Collected data -
○ ○ ○ ○ ○ ○ ○

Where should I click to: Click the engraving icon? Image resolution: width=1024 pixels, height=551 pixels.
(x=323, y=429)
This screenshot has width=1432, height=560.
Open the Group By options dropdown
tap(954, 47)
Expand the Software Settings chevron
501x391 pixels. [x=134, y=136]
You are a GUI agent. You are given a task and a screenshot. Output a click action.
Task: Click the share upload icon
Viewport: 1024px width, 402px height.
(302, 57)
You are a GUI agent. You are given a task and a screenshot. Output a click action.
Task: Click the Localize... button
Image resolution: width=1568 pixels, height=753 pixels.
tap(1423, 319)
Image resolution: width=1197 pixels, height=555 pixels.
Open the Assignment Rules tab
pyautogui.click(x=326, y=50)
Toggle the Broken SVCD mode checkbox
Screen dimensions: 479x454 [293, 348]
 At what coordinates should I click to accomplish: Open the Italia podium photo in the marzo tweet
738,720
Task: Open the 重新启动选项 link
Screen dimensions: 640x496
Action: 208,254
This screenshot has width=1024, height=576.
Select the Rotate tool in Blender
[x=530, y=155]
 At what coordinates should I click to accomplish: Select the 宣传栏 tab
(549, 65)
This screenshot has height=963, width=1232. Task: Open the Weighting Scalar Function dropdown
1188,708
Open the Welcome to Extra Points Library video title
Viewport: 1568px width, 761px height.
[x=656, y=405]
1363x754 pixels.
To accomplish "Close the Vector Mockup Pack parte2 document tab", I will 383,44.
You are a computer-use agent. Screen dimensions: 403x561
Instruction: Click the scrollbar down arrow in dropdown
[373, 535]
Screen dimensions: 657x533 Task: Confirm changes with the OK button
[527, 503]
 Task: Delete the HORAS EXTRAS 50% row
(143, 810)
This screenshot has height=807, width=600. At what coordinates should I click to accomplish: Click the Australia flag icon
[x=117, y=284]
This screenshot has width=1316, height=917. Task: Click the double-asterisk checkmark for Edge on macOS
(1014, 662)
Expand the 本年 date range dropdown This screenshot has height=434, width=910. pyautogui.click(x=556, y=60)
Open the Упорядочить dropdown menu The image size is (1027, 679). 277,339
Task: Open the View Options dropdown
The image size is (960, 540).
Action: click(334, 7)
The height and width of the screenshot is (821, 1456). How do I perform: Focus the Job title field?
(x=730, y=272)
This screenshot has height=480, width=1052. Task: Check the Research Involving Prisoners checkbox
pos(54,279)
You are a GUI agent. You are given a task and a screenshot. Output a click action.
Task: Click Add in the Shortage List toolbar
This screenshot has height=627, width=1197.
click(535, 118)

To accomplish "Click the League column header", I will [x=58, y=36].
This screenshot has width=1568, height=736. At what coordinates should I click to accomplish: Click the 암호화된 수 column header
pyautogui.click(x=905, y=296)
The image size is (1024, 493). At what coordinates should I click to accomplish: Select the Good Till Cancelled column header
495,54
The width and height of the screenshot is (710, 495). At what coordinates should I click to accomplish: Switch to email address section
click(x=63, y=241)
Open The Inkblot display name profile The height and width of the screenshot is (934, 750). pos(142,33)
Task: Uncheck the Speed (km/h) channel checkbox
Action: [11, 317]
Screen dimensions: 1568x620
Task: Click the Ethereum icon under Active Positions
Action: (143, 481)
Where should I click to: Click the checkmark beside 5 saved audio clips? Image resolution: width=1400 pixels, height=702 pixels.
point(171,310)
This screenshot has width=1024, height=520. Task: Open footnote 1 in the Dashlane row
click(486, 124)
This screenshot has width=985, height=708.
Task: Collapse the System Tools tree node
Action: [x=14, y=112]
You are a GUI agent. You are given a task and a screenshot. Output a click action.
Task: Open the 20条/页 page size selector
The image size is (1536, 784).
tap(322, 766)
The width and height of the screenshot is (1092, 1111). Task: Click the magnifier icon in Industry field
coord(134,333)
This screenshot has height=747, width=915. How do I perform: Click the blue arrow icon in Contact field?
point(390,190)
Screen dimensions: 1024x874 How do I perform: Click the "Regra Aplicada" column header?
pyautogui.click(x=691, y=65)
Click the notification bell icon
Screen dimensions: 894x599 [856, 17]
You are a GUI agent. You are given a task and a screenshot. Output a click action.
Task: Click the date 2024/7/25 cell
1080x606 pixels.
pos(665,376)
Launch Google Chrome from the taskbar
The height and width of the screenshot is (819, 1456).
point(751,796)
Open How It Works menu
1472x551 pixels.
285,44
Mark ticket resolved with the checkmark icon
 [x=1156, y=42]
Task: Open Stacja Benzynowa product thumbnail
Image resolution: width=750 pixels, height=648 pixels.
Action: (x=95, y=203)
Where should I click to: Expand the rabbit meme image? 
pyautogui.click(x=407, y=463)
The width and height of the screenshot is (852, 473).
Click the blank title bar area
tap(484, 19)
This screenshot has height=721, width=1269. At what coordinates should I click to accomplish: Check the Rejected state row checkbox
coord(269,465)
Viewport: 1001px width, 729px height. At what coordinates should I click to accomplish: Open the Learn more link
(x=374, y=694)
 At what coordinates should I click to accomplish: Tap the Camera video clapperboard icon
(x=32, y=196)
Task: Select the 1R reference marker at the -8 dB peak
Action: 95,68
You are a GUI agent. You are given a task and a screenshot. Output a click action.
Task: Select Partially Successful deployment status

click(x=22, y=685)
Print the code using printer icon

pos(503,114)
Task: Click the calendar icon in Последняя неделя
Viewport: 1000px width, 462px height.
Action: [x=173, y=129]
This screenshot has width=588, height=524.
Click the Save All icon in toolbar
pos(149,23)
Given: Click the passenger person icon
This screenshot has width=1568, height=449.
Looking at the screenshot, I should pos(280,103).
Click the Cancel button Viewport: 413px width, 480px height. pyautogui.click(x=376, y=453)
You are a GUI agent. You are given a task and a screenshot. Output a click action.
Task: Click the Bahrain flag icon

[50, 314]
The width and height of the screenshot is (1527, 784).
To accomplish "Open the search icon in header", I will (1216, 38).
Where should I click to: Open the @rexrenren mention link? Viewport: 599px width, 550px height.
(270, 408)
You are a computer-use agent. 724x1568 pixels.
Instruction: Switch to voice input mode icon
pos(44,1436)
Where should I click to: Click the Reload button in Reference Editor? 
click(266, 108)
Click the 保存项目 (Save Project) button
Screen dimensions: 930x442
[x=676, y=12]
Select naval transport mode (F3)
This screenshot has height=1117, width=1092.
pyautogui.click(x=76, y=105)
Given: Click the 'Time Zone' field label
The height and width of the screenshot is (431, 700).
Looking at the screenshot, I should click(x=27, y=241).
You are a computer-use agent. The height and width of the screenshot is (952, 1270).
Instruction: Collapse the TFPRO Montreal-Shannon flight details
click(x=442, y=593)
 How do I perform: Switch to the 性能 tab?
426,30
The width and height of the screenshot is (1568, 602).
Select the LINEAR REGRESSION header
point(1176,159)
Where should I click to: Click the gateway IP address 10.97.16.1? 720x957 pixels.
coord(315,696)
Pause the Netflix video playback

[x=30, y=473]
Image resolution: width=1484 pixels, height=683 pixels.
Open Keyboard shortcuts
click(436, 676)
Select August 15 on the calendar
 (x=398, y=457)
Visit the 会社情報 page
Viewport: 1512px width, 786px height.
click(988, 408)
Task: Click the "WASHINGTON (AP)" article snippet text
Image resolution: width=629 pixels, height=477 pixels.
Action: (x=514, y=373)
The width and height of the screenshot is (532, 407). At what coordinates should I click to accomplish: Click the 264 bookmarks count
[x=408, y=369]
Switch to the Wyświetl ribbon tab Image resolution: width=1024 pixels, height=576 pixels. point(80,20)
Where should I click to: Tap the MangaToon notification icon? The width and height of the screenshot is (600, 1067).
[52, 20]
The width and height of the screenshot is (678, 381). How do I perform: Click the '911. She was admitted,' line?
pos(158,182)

○ ○ ○ ○ ○ ○ ○

Problem statement -
Reproduce only the lines above spanning from the line containing "Screen dimensions: 930x442" through the line containing "article snippet text", word for word.

Reply to the exercise -
Screen dimensions: 930x442
[x=676, y=12]
Select naval transport mode (F3)
This screenshot has height=1117, width=1092.
pyautogui.click(x=76, y=105)
Given: Click the 'Time Zone' field label
The height and width of the screenshot is (431, 700).
Looking at the screenshot, I should click(x=27, y=241).
You are a computer-use agent. The height and width of the screenshot is (952, 1270).
Instruction: Collapse the TFPRO Montreal-Shannon flight details
click(x=442, y=593)
 How do I perform: Switch to the 性能 tab?
426,30
The width and height of the screenshot is (1568, 602).
Select the LINEAR REGRESSION header
point(1176,159)
Where should I click to: Click the gateway IP address 10.97.16.1? 720x957 pixels.
coord(315,696)
Pause the Netflix video playback

[x=30, y=473]
Image resolution: width=1484 pixels, height=683 pixels.
Open Keyboard shortcuts
click(436, 676)
Select August 15 on the calendar
 (x=398, y=457)
Visit the 会社情報 page
Viewport: 1512px width, 786px height.
click(988, 408)
Task: Click the "WASHINGTON (AP)" article snippet text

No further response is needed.